My breath hitches. Words escape me, and I take too long to respond because Sadie finally enters the living room.
“I’m ready,” she says, but I can’t take my eyes off Billy, who isn’t looking away from me.
“You don’t need to answer right away,” he finally says. “Think about it, Roxie. Take all the time you need, but there’s room at my place for all of us. And room in my heart for only you.” He steps forward and corner kisses my lip like he did that first night, lingering at the crease where they join and then slowly pulling away. “Merry Christmas, Roxanne.”
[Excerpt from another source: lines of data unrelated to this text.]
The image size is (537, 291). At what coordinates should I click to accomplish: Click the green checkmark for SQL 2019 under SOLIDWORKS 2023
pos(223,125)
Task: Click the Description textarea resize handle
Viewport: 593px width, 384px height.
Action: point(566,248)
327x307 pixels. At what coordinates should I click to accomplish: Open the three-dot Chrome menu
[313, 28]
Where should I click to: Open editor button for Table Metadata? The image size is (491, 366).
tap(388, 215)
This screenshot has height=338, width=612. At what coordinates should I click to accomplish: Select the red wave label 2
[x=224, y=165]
I still don’t speak, standing in the living room with the box in my hand and a ring of promises. I don’t even blink, and then I see him step back as if waiting on an answer. Another step backward and his eyes haven’t left mine. One more step and then he tips his chin and spins on his dress shoe heel. He walks to Sadie, who has been watching both of us.
“Ready, honey?”
“Ready, Dad.” Her eyes observe me a second longer, and then she adds, “Are you sure you don’t want to come with us?”
I’m not certain of anything at that moment, but my mouth finally opens as I watch father and daughter stand together.
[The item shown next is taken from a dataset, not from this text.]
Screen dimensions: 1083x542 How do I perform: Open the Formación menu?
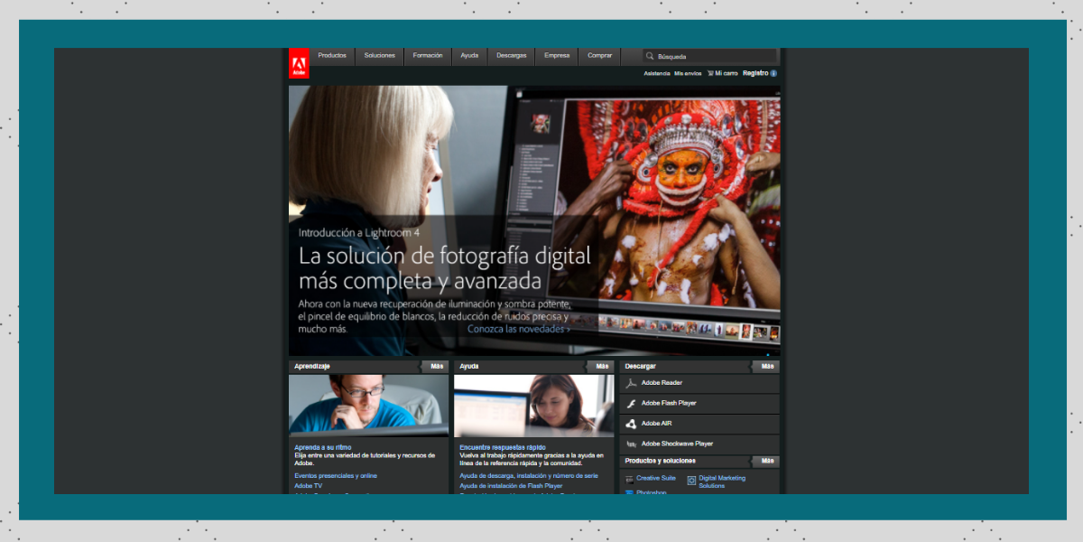click(428, 56)
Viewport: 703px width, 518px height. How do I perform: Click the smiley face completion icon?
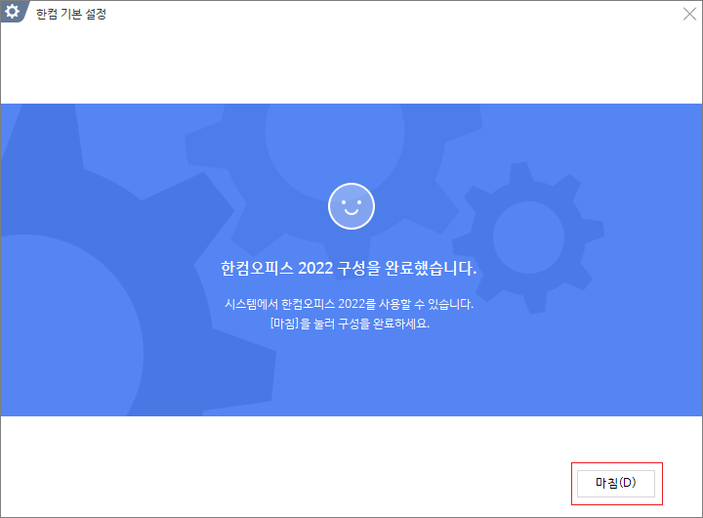pos(352,206)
“Go without me, baby. Merry Christmas.”
+ + +
As I stand on the solid earth, packed down over the months, I stare at the minimal stone laid next to my mother’s.
“Hey, Trixie,” I say, eyes flooding with liquid, and her full name blurs. The dates disappear as well. My sister was only in her mid-forties. Too young to pass. Too soon to leave this earth.
“I messed up.” I choke on the words and swallow the thickness in my throat. “I messed up so badly.”
I sniff as I try to find the words to explain myself to my sister, hoping her spirit hears me.
“I thought she didn’t choose me, but all she wants is a family.”
Tears fall in earnest, and I swipe at my cheeks. “I thought I failed you, but you messed up, too. You were upset when you found out you were pregnant and so unsure of the future. You thought you could do it on your own, but you never did. I was there for you. You should have told him. It could have been more than a crush and just sex. He’s so much more, Trixie, and you weren’t fair to him.”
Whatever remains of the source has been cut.